A Cross-sectional Study of Mast Cell Distributions in Uterine Leiomyoma and its Adjacent Myometrium.

Introduction: Mast cells, discovered by Paul Ehrlich, drive inflammation, angiogenesis, wound healing, fibrosis, and benign/malignant lesion development. Tumour-associated mast cells at peri- and intratumoral sites secrete histamine, tryptase, VEGF, TNF-α, TGF-β, and interleukins, exerting protumorigenic or antitumorigenic effects. In uterine pathology, they localise to myometrium and smooth muscle tumours, associating with smooth muscle cells, fibroblasts, and collagen. Their role in leiomyoma pathogenesis is debated, with conflicting protumorigenic versus suppressive evidence.

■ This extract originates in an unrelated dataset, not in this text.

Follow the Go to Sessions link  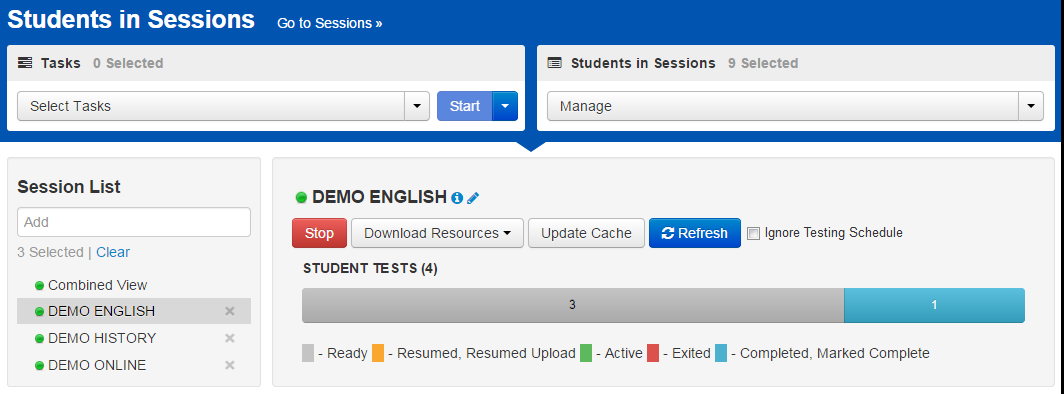coord(330,24)
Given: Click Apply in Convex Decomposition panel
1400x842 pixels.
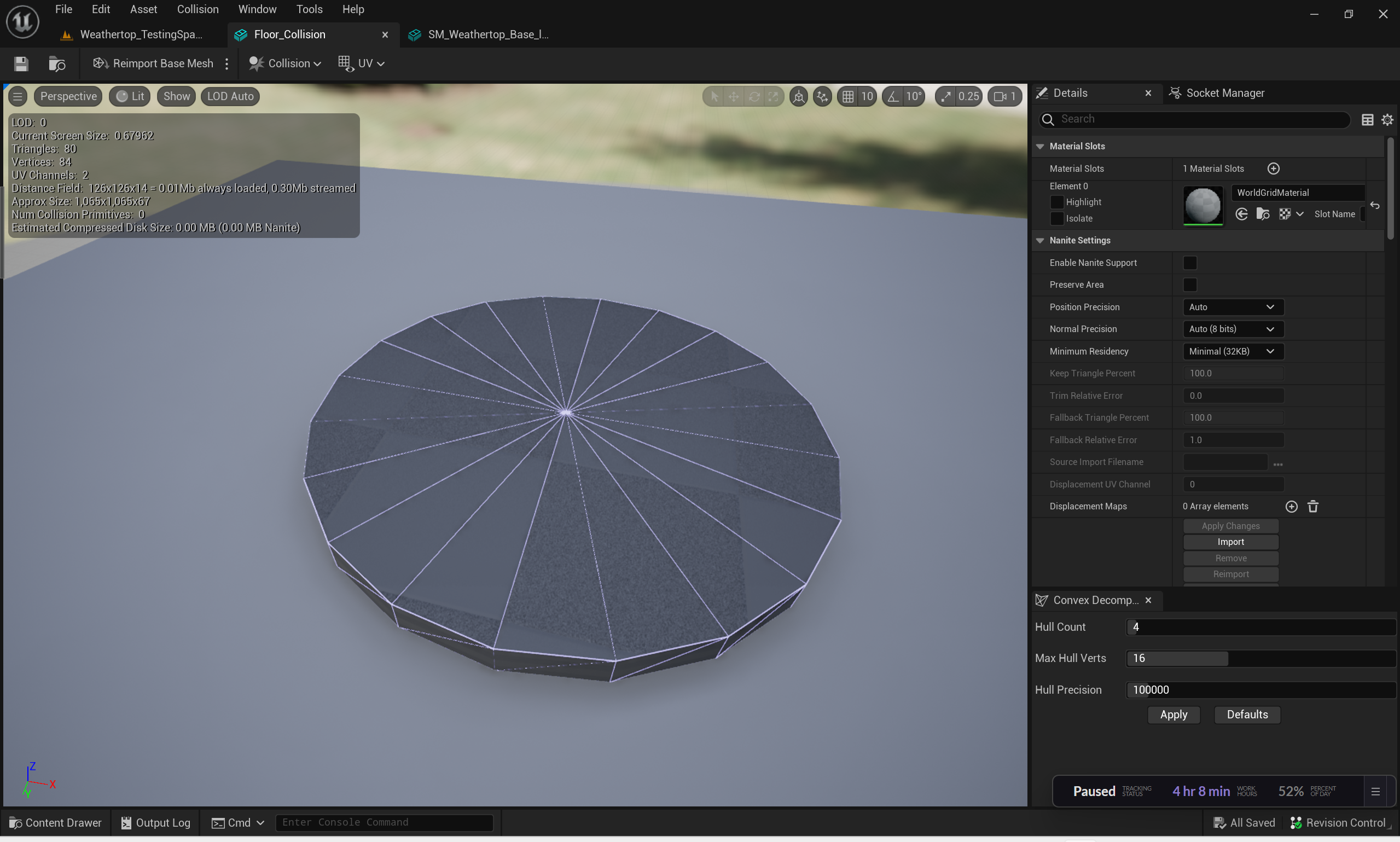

Materials and Methods: This prospective comparative study at ACS Medical College and Hospital, Chennai (Jan–Dec 2025), analysed 40 hysterectomy specimens. Paraffin sections were stained with H&E and toluidine blue; mast cells were counted per 10 high-power fields (40×) in leiomyoma versus adjacent myometrium.

Results: Seventy percent of cases occurred in the age group 41–50 years. Leiomyoma mast cell density (23.35 ± 17.84/10 hpf) was significantly lower than myometrium (41.13 ± 23.74/10 hpf; p < 0.001). Among 14 degenerated cases, 13 had hyaline (myometrial mean: 35/10 hpf) and 1 myxoid (20/10 hpf) degeneration.

Conclusion: Higher adjacent myometrial mast cells suggest they promote leiomyoma growth via the tumour microenvironment, aiding benign versus malignant distinction and identifying therapeutic/diagnostic targets.